Da bravo giovane fanboy, mi ero portato il suo libro, “Io, dj”, per farmelo autografare, e lui mi scrisse “The sky IS pink”, per poi lasciar finire il mio disco, farmi prendere un (im)meritato applauso dalla gente che si alzava dal prato perché era apparso l’headliner sul palco e, dal nulla, ribaltare una pista fino a quel momento immobile con “The Sound Of The Big Babou”.

L’altro ricordo è di quando ormai la mia carriera di dj amatoriale volgeva al termine: suonavamo in due sale diverse di un after, ovviamente lui in quella più grande e io in quella più piccola, e in quel periodo ero infastidito dal fatto che i miei soci di allora, e, apparentemente tutti i contesti in cui mi trovavo a suonare, erano legati a della technaccia brutta e rozza, almeno alle mie orecchie, che io ero perfettamente in grado di suonare (che ci vuole) ma in cui non mi riconoscevo e con cui non mi divertivo.

Feci il mio set, quella volta, anche con un discreto riscontro dalla pista, perché, appunto, che ci vuole a suonare i missili terra aria, e andai a sentire il suo, che invece fu una manifestazione assoluta di dominio sulla pista, che appunto voleva la technaccia brutta e rozza e lui invece tirò in mezzo con cose come il remix di Ricardo di “Cellphones Dead” di Beck.

Fu un’esperienza quasi traumatica per me, che a fine set andai a esporgli il mio problema, a dirgli più o meno “maestro, mi sento costretto a suonare della roba che mi fa cagare, come faccio?”.

Lui era abbastanza di corsa, se ne stava andando, e mi mise comunque un braccio attorno alle spalle e mi disse che stava a me far capire chi comandava, chi decideva cosa avrebbero ascoltato; io quel carisma lì non ce l’ho mai avuto più di tanto, non coi dischi almeno, eppure a lui veniva spontaneo, come se fosse l’unica cosa possibile.
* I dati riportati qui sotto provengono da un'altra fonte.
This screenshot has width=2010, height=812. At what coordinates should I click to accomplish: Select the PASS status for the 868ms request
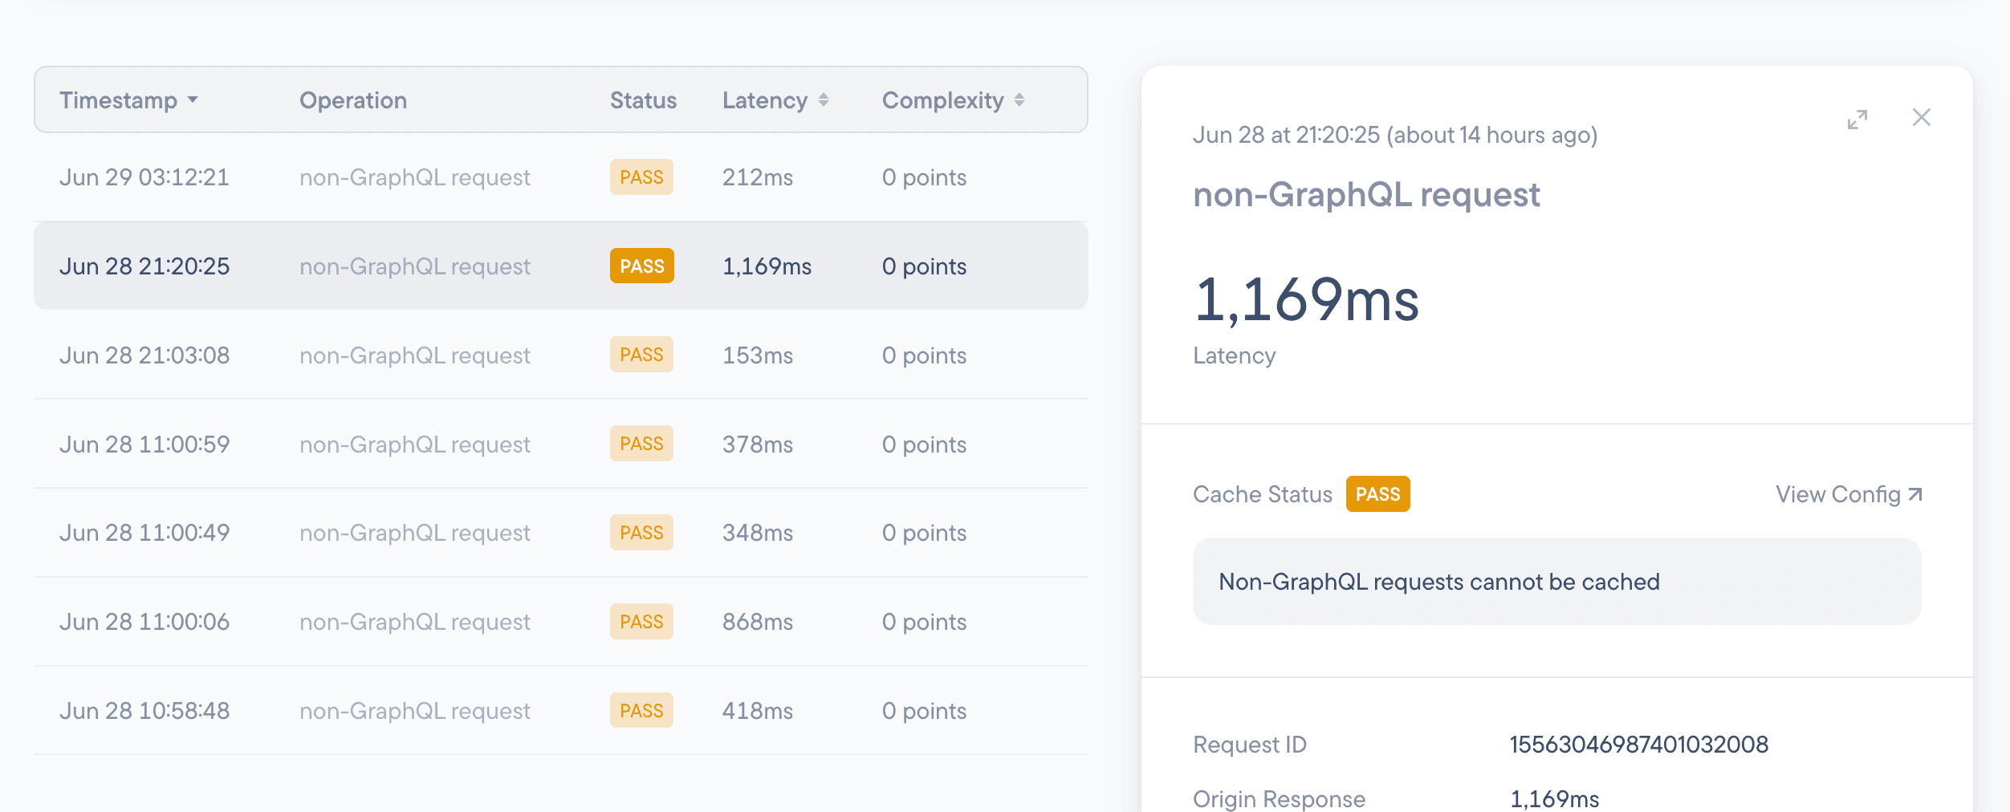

E adesso che i dischi non li metto praticamente più ma spesso mi trovo in posizioni in cui devo (e voglio) essere il leader, mi torna in mente il suo modo di essere il leader della pista e il decano dei dj italiani, non perché qualcuno aveva detto che lui era il leader, o perché era il più esperto che andava riverito “by design”, ma solo e semplicemente perché faceva quello che faceva meglio di me e di un sacco di altri.

Mancherà una figura così, che potrebbe fare il grande vecchio che pontifica dall’alto della sua esperienza (e ne avrebbe avuto il diritto) e invece parla il giusto, e condivide la sua saggezza, ma soprattutto va avanti a far vedere come si fa, anziché dirlo; ma io mi porto dietro questi due ricordi e cerco di essere un leader migliore, anche senza i dischi.